* **Exercise description**
Could you return each line of the material that has "button" in it?
[[ Data extract, beginning ]]
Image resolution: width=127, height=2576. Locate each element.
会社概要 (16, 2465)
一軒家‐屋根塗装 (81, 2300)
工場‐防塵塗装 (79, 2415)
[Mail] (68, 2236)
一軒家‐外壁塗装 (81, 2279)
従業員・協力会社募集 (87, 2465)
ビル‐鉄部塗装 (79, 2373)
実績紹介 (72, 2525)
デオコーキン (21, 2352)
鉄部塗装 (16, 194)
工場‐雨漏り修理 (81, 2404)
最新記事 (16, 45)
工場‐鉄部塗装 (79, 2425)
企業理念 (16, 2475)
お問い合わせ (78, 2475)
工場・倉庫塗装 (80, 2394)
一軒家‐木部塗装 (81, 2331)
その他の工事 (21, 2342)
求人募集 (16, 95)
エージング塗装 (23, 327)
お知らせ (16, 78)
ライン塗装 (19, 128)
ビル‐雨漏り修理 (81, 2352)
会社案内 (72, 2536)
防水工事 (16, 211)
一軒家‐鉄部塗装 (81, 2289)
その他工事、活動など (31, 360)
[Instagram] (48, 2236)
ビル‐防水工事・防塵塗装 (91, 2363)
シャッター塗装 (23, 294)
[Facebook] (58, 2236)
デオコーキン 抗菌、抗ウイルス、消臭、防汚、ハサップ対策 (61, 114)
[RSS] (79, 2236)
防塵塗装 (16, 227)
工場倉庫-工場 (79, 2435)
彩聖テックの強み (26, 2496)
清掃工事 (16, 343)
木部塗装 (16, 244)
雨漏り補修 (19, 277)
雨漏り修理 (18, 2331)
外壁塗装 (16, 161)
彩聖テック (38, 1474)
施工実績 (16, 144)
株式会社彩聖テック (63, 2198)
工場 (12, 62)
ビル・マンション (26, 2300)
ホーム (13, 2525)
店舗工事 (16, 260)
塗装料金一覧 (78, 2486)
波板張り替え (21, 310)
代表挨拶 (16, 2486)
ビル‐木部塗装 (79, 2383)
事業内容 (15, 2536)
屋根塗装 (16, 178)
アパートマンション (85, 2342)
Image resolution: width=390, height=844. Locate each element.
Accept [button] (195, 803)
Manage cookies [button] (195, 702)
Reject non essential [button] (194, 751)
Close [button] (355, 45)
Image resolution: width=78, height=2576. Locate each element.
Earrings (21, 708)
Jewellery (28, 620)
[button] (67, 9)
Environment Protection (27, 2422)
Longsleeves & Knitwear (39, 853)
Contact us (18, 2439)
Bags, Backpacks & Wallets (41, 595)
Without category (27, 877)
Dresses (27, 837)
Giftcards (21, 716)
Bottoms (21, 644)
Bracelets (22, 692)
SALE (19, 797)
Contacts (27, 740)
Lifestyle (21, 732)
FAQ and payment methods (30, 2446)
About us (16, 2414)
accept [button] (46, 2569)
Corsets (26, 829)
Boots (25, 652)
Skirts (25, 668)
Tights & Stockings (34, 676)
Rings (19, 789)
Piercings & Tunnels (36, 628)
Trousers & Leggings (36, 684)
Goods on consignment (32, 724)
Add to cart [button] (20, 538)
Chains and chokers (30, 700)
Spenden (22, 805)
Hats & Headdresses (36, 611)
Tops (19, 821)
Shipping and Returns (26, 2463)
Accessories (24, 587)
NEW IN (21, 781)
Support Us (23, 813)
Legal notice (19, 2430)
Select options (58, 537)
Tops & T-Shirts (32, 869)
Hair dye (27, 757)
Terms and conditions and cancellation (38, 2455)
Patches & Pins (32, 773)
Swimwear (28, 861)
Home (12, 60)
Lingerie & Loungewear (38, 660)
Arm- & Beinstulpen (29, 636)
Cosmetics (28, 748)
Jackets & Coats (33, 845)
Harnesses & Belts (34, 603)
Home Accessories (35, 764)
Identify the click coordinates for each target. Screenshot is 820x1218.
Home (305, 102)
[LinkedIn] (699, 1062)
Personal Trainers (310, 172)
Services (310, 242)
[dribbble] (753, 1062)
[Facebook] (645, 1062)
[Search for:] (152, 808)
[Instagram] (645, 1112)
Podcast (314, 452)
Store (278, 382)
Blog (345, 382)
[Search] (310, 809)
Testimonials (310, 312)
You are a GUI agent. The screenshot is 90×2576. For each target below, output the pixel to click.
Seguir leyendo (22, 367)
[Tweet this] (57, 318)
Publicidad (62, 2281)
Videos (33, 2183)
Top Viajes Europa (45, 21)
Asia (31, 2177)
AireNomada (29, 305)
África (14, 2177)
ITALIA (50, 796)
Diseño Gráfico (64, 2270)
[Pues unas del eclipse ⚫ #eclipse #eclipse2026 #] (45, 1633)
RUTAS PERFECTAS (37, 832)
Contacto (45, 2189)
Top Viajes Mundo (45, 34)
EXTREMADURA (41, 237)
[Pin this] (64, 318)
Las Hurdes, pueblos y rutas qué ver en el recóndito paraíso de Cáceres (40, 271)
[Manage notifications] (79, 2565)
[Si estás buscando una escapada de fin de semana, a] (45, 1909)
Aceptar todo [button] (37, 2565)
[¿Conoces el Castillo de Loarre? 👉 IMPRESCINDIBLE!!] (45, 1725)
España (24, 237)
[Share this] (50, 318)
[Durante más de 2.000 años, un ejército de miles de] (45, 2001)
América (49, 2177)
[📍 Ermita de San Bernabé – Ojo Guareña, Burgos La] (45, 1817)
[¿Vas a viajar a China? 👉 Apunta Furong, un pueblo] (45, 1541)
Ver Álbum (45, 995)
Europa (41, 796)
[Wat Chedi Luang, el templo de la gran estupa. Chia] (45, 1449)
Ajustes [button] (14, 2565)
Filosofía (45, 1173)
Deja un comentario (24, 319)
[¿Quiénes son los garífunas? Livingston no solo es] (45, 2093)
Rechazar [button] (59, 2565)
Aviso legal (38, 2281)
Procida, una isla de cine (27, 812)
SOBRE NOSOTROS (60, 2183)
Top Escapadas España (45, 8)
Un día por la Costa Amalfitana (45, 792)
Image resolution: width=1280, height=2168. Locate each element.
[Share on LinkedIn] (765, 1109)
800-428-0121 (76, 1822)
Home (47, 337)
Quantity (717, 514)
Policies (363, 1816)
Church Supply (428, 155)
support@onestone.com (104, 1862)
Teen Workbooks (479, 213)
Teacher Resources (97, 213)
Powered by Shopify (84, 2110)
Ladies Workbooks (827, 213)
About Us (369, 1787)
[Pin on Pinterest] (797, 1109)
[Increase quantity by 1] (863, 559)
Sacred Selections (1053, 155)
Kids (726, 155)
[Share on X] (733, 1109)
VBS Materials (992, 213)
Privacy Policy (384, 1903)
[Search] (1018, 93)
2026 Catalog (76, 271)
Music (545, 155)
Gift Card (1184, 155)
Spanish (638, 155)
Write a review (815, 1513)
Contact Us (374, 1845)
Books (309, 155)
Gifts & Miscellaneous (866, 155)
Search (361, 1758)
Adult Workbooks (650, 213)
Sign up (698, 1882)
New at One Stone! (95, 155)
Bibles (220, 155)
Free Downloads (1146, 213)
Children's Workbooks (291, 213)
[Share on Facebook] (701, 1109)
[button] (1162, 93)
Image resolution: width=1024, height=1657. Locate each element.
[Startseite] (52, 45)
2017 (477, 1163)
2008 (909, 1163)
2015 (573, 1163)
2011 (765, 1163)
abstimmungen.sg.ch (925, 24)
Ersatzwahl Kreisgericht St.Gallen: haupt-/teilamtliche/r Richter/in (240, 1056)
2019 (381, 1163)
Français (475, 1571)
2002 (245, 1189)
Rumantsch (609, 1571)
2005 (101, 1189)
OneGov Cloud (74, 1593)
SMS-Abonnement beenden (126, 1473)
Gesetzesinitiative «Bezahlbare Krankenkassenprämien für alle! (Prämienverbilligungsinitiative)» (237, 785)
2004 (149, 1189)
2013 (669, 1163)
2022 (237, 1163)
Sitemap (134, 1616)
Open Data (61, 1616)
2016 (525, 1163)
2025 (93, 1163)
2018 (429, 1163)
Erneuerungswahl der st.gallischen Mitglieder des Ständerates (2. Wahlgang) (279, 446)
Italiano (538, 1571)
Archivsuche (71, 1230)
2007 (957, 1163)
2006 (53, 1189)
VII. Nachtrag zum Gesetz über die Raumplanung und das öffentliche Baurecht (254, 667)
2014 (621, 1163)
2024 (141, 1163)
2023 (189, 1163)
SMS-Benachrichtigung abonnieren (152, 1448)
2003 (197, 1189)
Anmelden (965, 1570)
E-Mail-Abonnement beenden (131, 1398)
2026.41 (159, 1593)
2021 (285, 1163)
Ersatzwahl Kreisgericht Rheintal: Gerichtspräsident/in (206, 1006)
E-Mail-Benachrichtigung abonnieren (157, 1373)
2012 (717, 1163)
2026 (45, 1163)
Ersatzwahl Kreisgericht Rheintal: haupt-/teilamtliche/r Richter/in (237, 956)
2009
[[ Data extract, end ]]
* **Task answer**
Accept [button] (195, 803)
Manage cookies [button] (195, 702)
Reject non essential [button] (194, 751)
Close [button] (355, 45)
[button] (67, 9)
accept [button] (46, 2569)
Add to cart [button] (20, 538)
Aceptar todo [button] (37, 2565)
Ajustes [button] (14, 2565)
Rechazar [button] (59, 2565)
[button] (1162, 93)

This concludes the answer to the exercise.